Three key figures in Iraq's reconstruction — Paul Bremer, Stuart Bowen, and Tim Carney — are testifying before the House Oversight and Government Reform Committee.

The hearing follows a damning audit by Bowen, the Special Inspector General for Iraq Reconstruction, who says that tens of millions of dollars have been squandered.

In the meantime, President Bush is pushing Congress to approve an additional $1.2 billion for reconstruction aid.

At a hearing of the House Oversight and Government Reform Committee, the panel's Democratic chairman, Henry Waxman, took aim at the Coalition Provisional Authority, and how it handed out huge amounts of cash.

In questioning why the U.S. Federal Reserve had to ship $12 billion dollars — tons and tons of cash — to Baghdad between May 2003 and June 2004, Waxman (D-CA) asked, "Who in their right mind would send 363 tons of cash into a war zone?"

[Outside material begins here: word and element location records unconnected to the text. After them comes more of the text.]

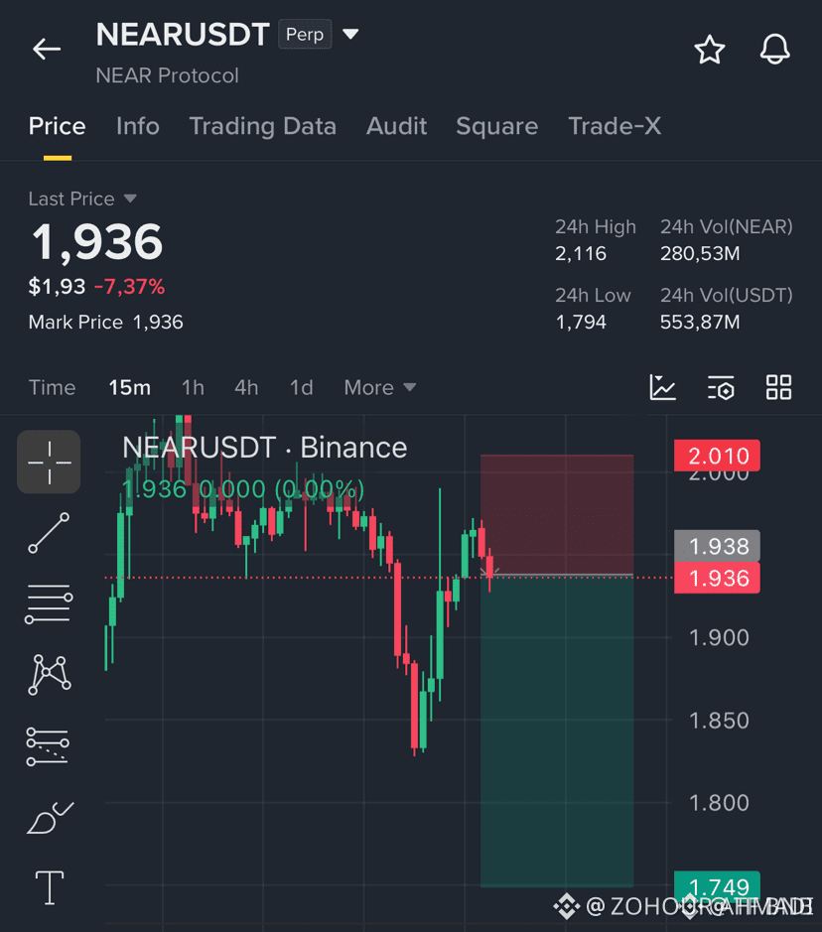Open the long/short position projection tool
822x932 pixels.
pos(48,746)
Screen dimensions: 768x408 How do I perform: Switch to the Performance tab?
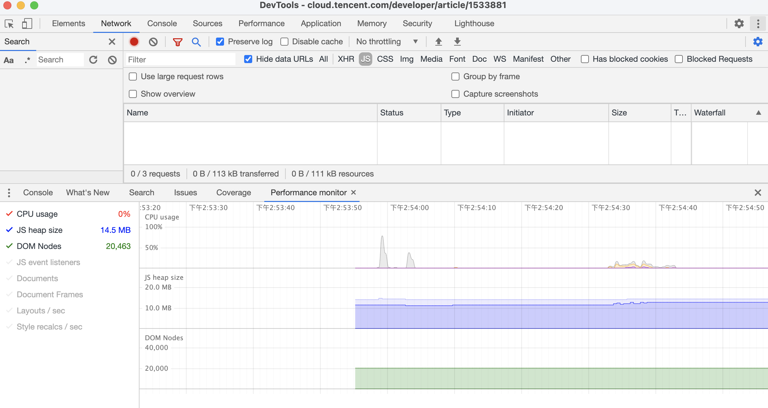[261, 23]
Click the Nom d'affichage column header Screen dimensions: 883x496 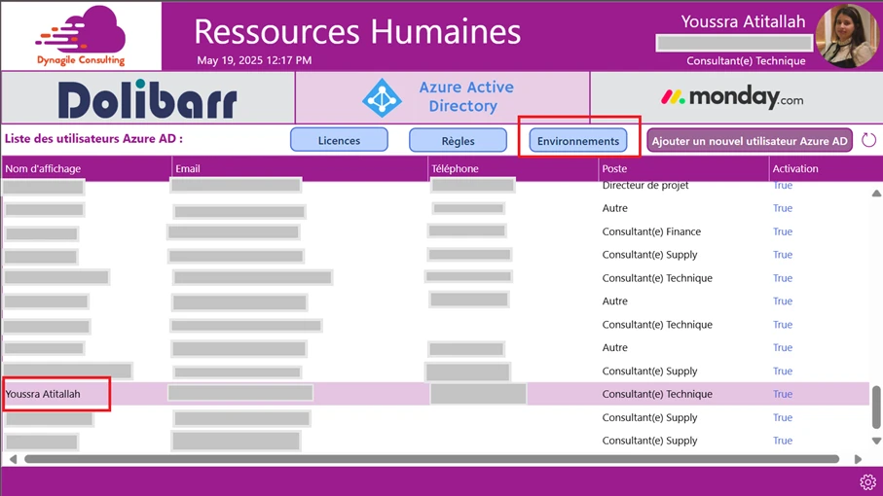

Ambassador L. Paul Bremer, the American who was in charge of Iraq at the time, said the money was not U.S. tax dollars but Iraqi money from the United Nations' oil-for-food program. Bremer said that he needed to kick-start the economy and Iraqi ministries needed to pay salaries and pensions. The United States didn't have time to impose financial controls, he said.

Bremer left Baghdad two and a half years ago. Many have since criticized him for policies that exacerbated sectarian tensions. Bremer has acknowledged mistakes even as he tried to deflect the criticism that he shouldn't have disbanded the Iraqi army or fired so many Baath Party members.